A manipulação de imagem nas redes sociais e seus malefícios à saúde mental

Enviada em 16/04/2021

Redes sociais e seus malefícios à saúde mental

A série Black Mirror, da Netflix, apresenta um episódio intitulado “Queda Livre”, que retrata a história de Lacie. Ela vive em um futuro próximo no qual as pessoas podem se avaliar em até cinco estrelas e, esse julgamento incessante, fazia com que a imagem que se passa nas mídias sociais fosse manipulada a fim de se encaixar nos padrões impostos pela sociedade. Fora a ficção, na contemporaneidade, evidencia-se um cenário semelhante principalmente quando relacionado com a saúde mental.

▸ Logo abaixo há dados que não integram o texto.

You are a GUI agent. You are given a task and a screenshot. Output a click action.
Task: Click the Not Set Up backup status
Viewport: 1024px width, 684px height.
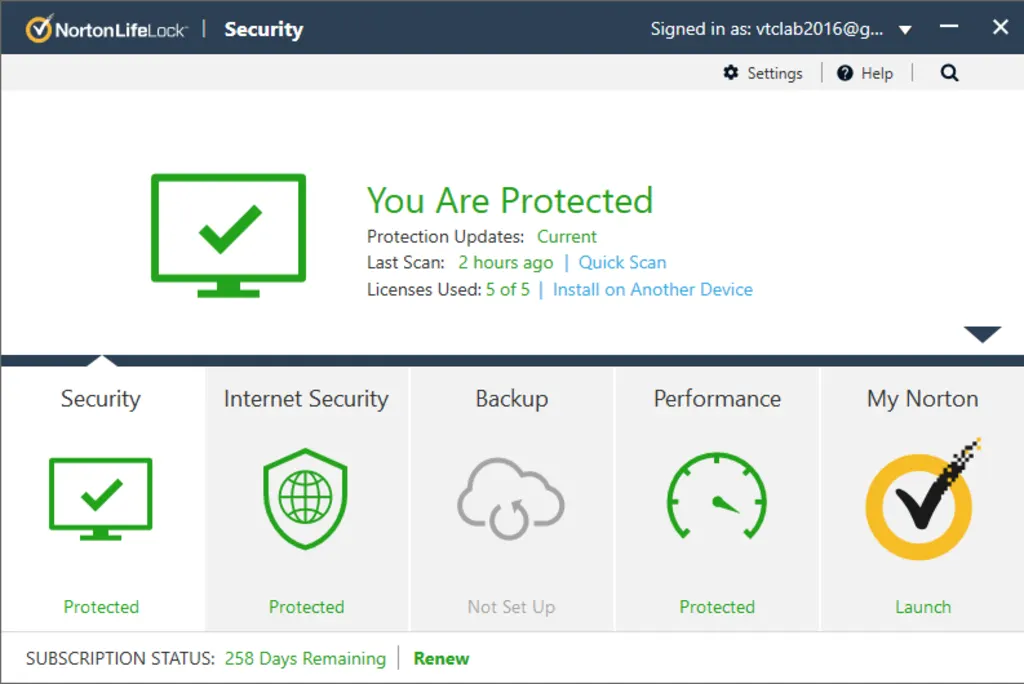(x=511, y=606)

No entanto, o influente poder social é base para entender como a padronização é relacionada à saúde mental. Segundo Émile Durkheim, é por meio do fato social que se fundamenta as relações entre indivíduo e coletivo, determinadas pela coercitividade, generalidade e exterioridade. Dessa forma, os usuários são limitados a seguir tendências que estão em alta e, se não a seguem, são excluídos dos grupos sociais.

Além disso, essa busca por um ideal inexistente em função das críticas, faz com que as pessoas recorram às máscaras proporcionadas pelo mundo virtual, levando-as a um desgaste emocional desnecessário. Consequentemente, a superficialidade da idealização da imagem passada nas redes sociais oculta os problemas reais.

Portanto, deve-se buscar prevenir os problemas trazidos à saúde mental da população, por isso, cabe ao Ministério da Tecnologia elaborar campanhas que busquem incentivar o fim de um padrão e reforçar a aceitação pessoal e ao Ministério da Educação, que informe às crianças através de palestras em instituições escolares.